ABSTRACT
Resilience shapes the experiences of adolescents living with HIV (ALWH), enabling them to come to terms with their diagnosis, have hope for the future and maintain meaningful relationships. Yet, little is known about contextual factors associated with resilience resources in South Africa. We aimed to describe individual, relational and community resilience resources, and identify contextual factors associated with resilience. We recruited 385 adolescents, aged 13–18, over a period of 5 months from 11 different public health HIV clinics. The Child and Youth Resilience Measure (CYRM-12) was used to measure resilience resources. Data on demographic variables, psychological attributes, and environmental factors such as HIV-related stigma and stressful life events were collected. ALWH lacked resilience in some aspects of the individual, relational and community domains. For every one-unit increase in the HIV-related stigma and stressful life events scores, resilience decreased by 0.29 (p = 0.01) and 0.37 (p = 0.04) units, respectively. Higher levels of resilience were associated with being virally suppressed (Mann–Whitney U, p = 0.028) although this association was no longer present in the regression model. Efforts to improve resilience amongst ALWH should be focused on fostering individual coping skills, interconnectedness, and positive relationships, to mitigate adverse environmental factors.
Acknowledgements
We would like to acknowledge the following organisations that provided funding for this study: National Research Foundation (NRF) of South Africa (Grant number 97022); South-2-South through the President's Emergency Plan for AIDS Relief (PEPFAR); Harry Crossley Foundation funding through Stellenbosch University. Opinions expressed and conclusions arrived at, are those of the authors and are not attributed to the funders.
Disclosure statement
No potential conflict of interest was reported by the author(s).
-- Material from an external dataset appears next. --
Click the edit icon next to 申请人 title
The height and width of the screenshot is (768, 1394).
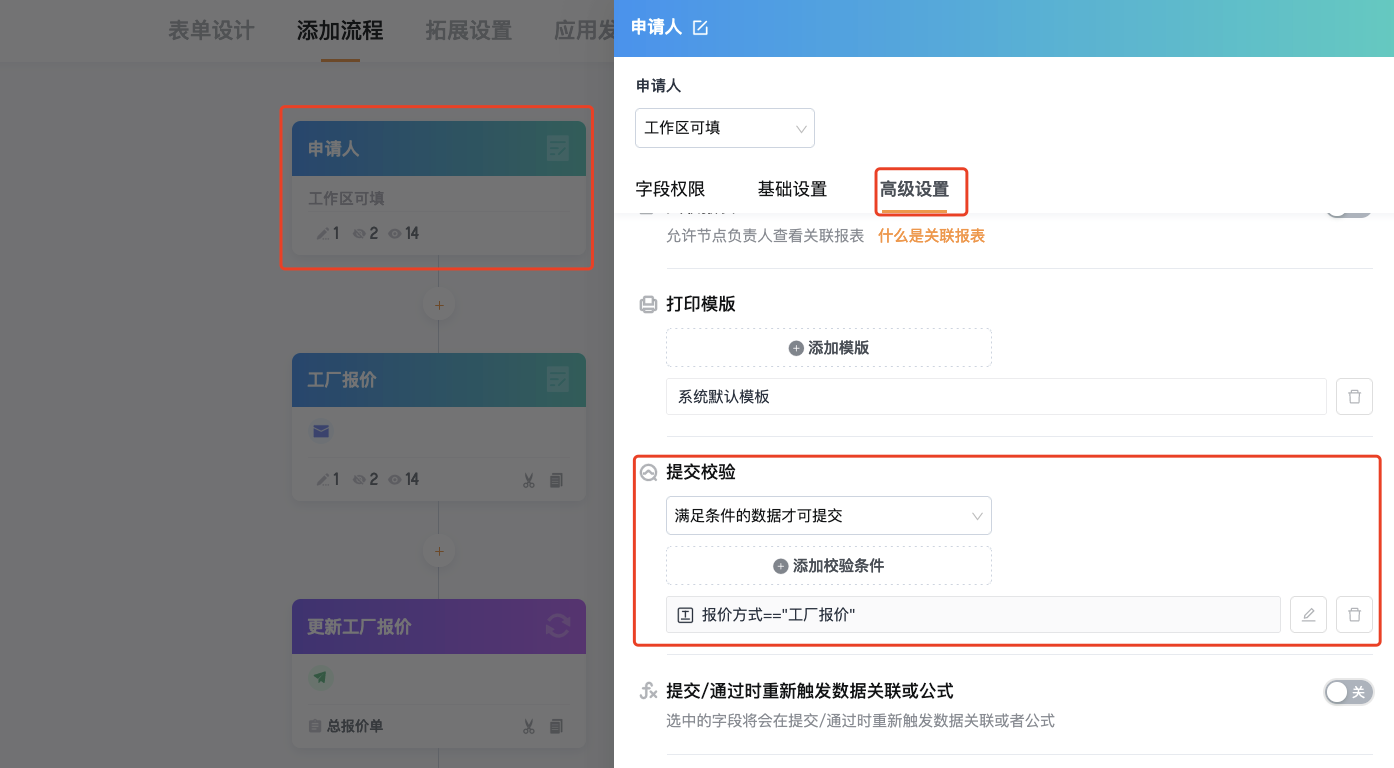pos(700,28)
Ethical considerations/compliance with ethical standards
Stellenbosch University Health Research Ethics Committee approval (Ref: S15/03/054) and Department of Health permission (Ref:WC_2015RP53_21) were obtained to conduct the study. Informed consent was obtained for all adult participants before data collection. Adolescent assent and parental consent (either in person or telephonically) were obtained for adolescents younger than 18.